◆ **WORK ITEM**
While reading through the material below, copy each line that holds the word "field".

◆ **SOURCE DATA**

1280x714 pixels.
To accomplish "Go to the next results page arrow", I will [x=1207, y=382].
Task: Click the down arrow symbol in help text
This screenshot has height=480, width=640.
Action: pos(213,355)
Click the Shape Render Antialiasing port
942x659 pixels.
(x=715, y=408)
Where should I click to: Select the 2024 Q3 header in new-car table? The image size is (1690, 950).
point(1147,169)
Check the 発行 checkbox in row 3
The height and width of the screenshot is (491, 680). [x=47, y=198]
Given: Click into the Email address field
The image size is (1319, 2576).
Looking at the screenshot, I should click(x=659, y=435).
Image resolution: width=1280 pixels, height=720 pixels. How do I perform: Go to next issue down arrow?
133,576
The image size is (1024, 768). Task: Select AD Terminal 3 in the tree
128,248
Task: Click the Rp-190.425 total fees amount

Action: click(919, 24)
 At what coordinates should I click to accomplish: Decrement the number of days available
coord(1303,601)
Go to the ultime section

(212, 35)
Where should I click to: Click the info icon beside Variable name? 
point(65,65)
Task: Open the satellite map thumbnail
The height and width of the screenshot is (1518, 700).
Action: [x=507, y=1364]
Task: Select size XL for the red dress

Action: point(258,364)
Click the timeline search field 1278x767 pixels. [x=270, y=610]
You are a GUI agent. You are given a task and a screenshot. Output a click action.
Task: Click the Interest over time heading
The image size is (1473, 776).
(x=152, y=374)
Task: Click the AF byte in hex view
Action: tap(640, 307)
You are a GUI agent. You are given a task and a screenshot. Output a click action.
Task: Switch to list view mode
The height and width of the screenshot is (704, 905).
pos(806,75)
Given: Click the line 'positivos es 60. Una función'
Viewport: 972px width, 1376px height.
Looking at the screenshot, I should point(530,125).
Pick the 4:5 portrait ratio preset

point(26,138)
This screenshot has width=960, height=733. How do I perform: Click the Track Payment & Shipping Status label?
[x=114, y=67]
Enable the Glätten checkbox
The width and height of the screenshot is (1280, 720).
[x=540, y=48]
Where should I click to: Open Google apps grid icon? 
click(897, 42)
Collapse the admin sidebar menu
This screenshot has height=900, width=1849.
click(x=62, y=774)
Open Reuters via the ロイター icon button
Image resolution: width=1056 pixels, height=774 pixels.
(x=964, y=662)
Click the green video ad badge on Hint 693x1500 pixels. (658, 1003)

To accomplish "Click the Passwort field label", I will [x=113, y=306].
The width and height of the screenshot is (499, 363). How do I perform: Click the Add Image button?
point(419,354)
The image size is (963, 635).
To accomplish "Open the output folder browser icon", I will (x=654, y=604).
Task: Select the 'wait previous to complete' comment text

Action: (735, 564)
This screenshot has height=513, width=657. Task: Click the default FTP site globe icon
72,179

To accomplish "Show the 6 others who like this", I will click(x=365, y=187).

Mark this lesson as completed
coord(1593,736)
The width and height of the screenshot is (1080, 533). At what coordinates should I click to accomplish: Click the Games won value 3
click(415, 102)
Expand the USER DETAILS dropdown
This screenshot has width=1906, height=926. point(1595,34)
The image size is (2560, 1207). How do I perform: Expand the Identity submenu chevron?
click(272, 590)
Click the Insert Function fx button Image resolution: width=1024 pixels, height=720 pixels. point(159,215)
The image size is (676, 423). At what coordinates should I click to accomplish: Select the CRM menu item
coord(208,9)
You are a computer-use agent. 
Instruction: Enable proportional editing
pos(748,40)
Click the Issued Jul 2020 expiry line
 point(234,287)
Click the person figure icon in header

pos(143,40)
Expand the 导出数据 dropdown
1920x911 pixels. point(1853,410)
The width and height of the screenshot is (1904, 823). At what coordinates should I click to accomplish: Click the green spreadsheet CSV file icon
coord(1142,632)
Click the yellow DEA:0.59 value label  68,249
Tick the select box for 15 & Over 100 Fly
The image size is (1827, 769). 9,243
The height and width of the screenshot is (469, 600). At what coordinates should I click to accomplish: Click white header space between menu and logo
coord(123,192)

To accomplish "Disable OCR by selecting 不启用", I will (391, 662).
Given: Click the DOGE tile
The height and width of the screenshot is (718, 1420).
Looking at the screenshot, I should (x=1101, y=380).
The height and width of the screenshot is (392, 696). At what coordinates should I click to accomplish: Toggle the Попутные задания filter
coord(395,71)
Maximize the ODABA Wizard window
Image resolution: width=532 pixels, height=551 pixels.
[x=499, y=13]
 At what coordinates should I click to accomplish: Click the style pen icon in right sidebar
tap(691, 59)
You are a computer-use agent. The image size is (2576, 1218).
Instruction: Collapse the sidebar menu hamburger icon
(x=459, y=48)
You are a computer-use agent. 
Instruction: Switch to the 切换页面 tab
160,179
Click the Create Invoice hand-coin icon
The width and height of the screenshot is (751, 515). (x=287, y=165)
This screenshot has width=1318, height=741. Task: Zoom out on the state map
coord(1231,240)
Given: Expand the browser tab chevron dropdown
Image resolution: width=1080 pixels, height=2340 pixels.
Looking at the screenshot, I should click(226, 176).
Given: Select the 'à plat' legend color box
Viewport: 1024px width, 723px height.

◆ **SOLUTION BELOW**
Given: Click into the Email address field
Click the timeline search field 1278x767 pixels. [x=270, y=610]
To accomplish "Click the Passwort field label", I will [x=113, y=306].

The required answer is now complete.